Cette forte diversité des attentes et des situations est particulièrement visible dans une enquête réalisée fin 2023 par BVA Xsight pour Terra Nova et le collectif Nourrir, avec le soutien de Parlons Climat, dans laquelle 600 chefs d’exploitation ont été interrogés. Ainsi, à la question : « à quel type d’aides pour la PAC êtes-vous le plus favorable ? » 35% d’entre eux privilégient les aides à l’hectare, 28% les aides environnementales et 27% les aides à l’actif. Nous sommes loin du consensus.


Des réponses politiques rapides, trop rapides ? 

En France, le gouvernement a réagi rapidement. Emmanuel Macron a annoncé au salon de l’agriculture la mise en œuvre de prix planchers et promeut un dispositif EGALIM au niveau de l’Union européenne. Une soixantaine de mesures ont été promises, et « près de 90 % » ont été mises en place ou engagées selon le Ministre de l’agriculture, notamment dans le cadre du projet de loi qui sera présenté en conseil des ministres le 3 avril. Selon l’exécutif, les réponses devront être nationales mais aussi européennes. Comme le rappelait Gabriel Attal dans son discours aux agriculteurs le 21 février 2024 : « la Commission européenne présentera un nouveau paquet de simplifications massives, qu’il sera possible de mettre en œuvre très rapidement. Dans ce cadre, nous avons porté 41 demandes, notamment sur les cas de force majeure, la gestion des risques, les contrôles ou encore sur le ratio prairies. Nous continuerons à les défendre. Nous avons d’ores et déjà vu qu’un certain nombre d’avancées étaient en cours, notamment sur le ratio prairie. » A quelques mois des élections européennes, les ministres de l’agriculture des Etats membres ont dû répondre aux critiques et proposer des solutions. Ainsi, après une première série de mesures proposée par la commission début février, la Commission européenne a fait évoluer certaines règles de la PAC le 15 mars. « L’objectif est d’alléger davantage la charge administrative, de donner aux agriculteurs comme aux États une plus grande flexibilité pour se conformer à certaines conditions, sans réduire le niveau global d’ambition environnementale », a assuré la présidente de la Commission, Ursula von der Leyen, candidate à sa réélection. Ces propositions ne s’accompagnent d’aucune étude d’impact. Quatre organisations agricoles auraient été associées aux réflexions, mais on ne sait pas lesquelles.

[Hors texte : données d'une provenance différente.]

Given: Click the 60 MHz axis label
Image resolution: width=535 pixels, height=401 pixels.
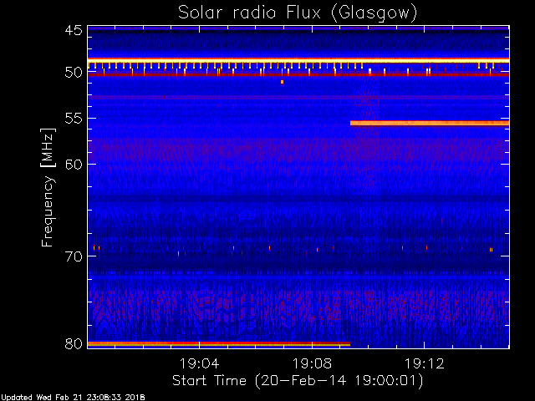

Pourtant le renoncement est acté. Ce qui avait été durement négocié est désormais supprimé. Les agriculteurs ne seront plus tenus de consacrer une partie minimale de leurs terres arables à des zones non productives, telles que les jachères. L’obligation de rotation des cultures, à l’échelle de la parcelle a été transformée en simple diversification à l’échelle de l’exploitation. La Commission souhaite également assouplir la règle du maintien de prairies permanentes dans les exploitations. Quant aux petites exploitations (moins de 10ha), elles seront désormais exemptées de contrôles et de pénalités liés aux conditions environnementales. L’impact ne sera pas le même selon les pays. Si en France 38% des exploitations ont une surface agricole utile de moins de 20 ha, en Pologne, elles représentent les trois quarts de l’ensemble des exploitations.

Enfin, les pays disposent d’un délai jusqu’à fin 2025 pour traduire dans leurs plans nationaux l’actualisation des législations environnementales et climatiques européennes. Et en cas d’épisodes climatiques extrêmes empêchant les agriculteurs de respecter les exigences de la PAC, chaque pays serait libre d’introduire des dérogations temporaires, afin que les exploitants concernés n’encourent pas de pénalité. Il est à craindre qu’à chaque évènement climatique, malheureusement de plus en plus fréquents, se multiplient les exceptions.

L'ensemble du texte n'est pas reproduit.